OsidOri(オシドリ) - 夫婦の共有家計簿・貯金アプリ
AndroidとiOS向け夫婦やカップルでお金を管理したいと思っても、家計簿を一人だけで続けると、入力漏れや認識のずれが起こりがちです。私が試したOsidOri(オシドリ)は、個人のお金と二人で管理するお金を分けて考えやすい、ファイナンス分野の共有家計簿・貯金アプリです。単なる支出メモではなく、「これは二人の生活費か、それとも自分だけの出費か」を整理しながら使える点に魅力を感じました。
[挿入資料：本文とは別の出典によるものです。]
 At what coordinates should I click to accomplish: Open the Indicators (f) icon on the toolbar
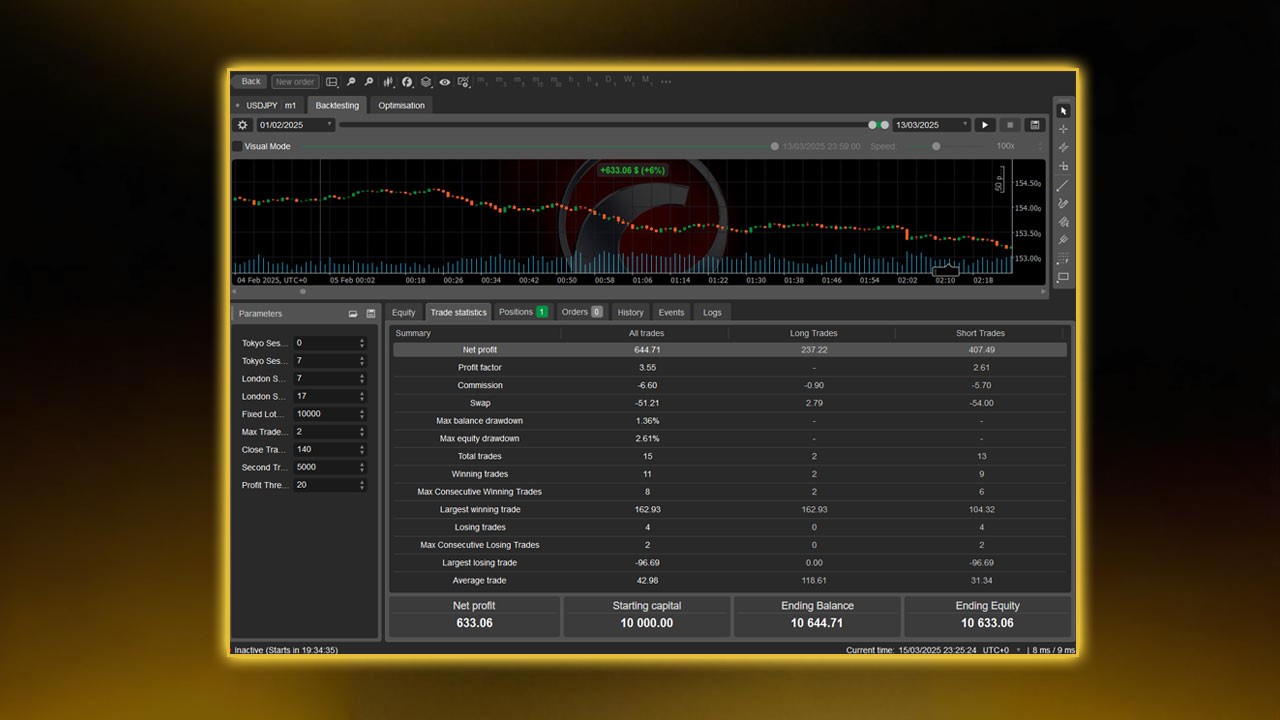click(406, 81)
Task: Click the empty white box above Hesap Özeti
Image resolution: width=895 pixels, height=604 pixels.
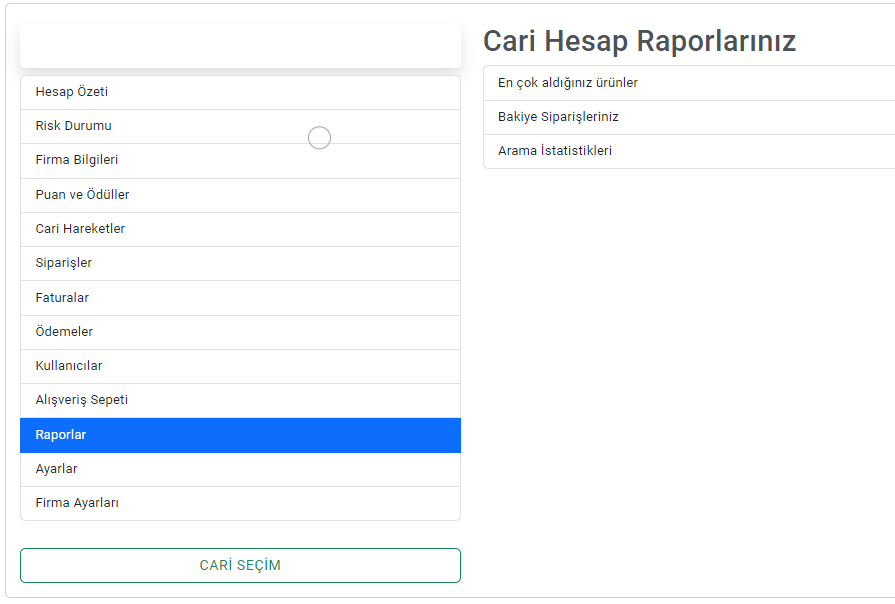Action: tap(240, 46)
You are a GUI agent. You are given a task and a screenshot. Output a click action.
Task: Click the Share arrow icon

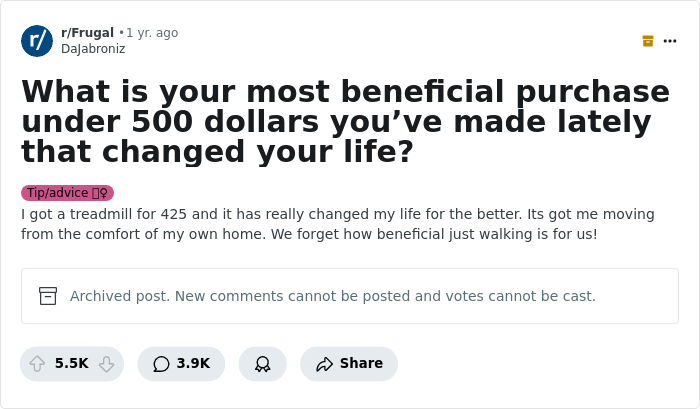pyautogui.click(x=324, y=364)
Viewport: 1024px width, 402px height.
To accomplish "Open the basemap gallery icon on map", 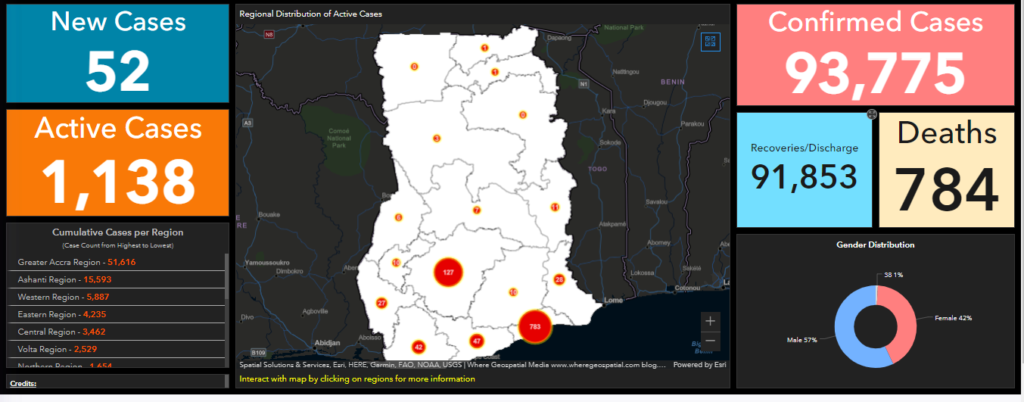I will [711, 44].
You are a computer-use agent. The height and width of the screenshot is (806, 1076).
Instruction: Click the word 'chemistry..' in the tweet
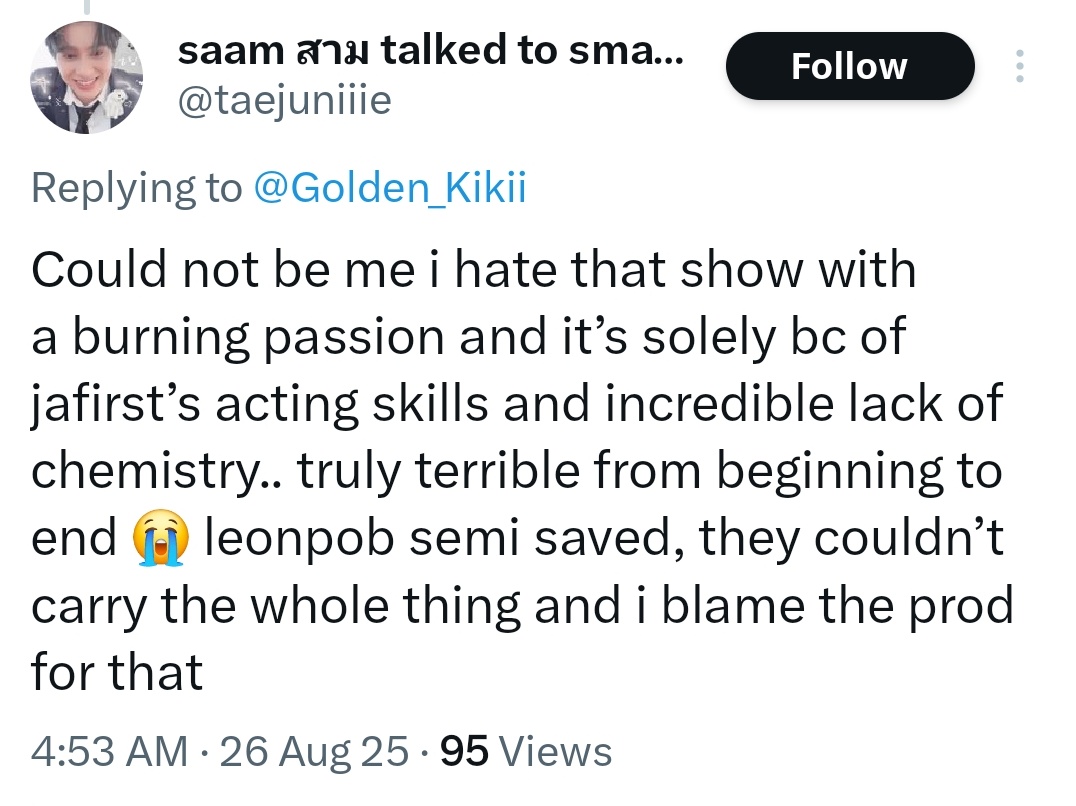pyautogui.click(x=156, y=473)
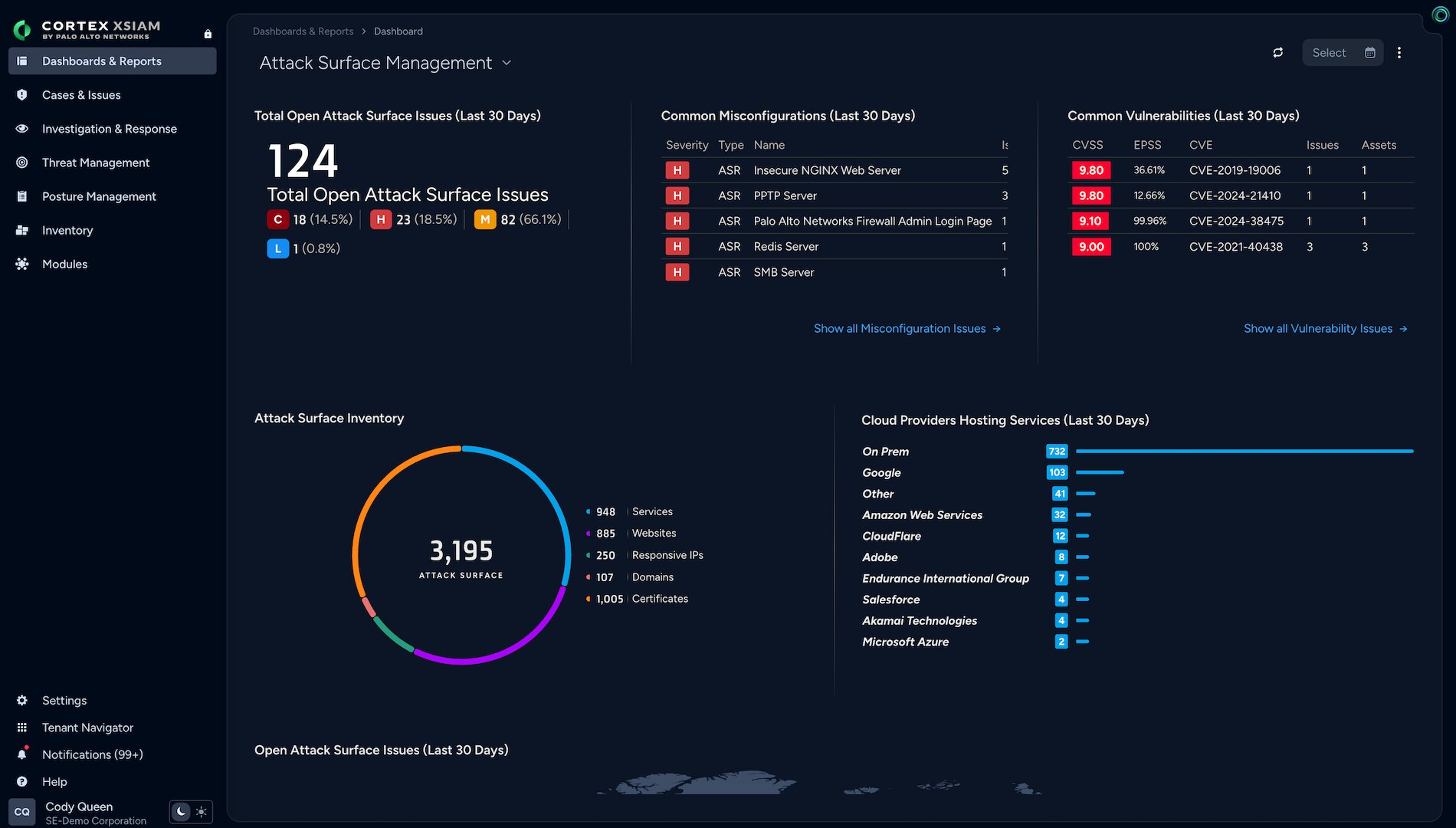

無料で始められ、Androidでは8.0以上に対応しています。運営元はOsidOri.Incで、アプリの平均評価は4.3、評価数はおよそ1,400件です。インストール数は10万件を超えており、年齢区分は3歳以上。リリース日は2020年2月6日で、私が確認したバージョンは1.52.5でした。アプリ内購入はアイテムごとに480円から8,800円まで設定されています。
共有家計簿としての使い始めやすさ
最初に良いと思ったのは、家計簿を「全部見せるか、全部隠すか」の二択にしなくてよい考え方です。生活費や共同の貯金は二人で見えるようにしつつ、個人的な買い物まで同じ場所に並べる必要はありません。この切り分けがあるだけで、家計簿を共有することへの抵抗がかなり小さくなります。
たとえば、家賃、光熱費、食材、二人で使うサブスクリプションなどは共有側にまとめます。一方で、趣味の道具や友人との食事のように、相手に細かく説明する必要がない支出は個人側で管理する、という使い分けができます。私はこの境界を最初に二人で決めておくと、あとから「これは共同費用だったのか」という話し合いが減ると感じました。
登録時に細かく完璧なルールを作ろうとすると、かえって続きません。まずは家賃、食費、日用品のような大きな共同支出だけを共有し、細かな項目は使いながら調整する方が現実的です。家計簿は分類の正確さより、二人が同じ基準で続けられることの方が重要だからです。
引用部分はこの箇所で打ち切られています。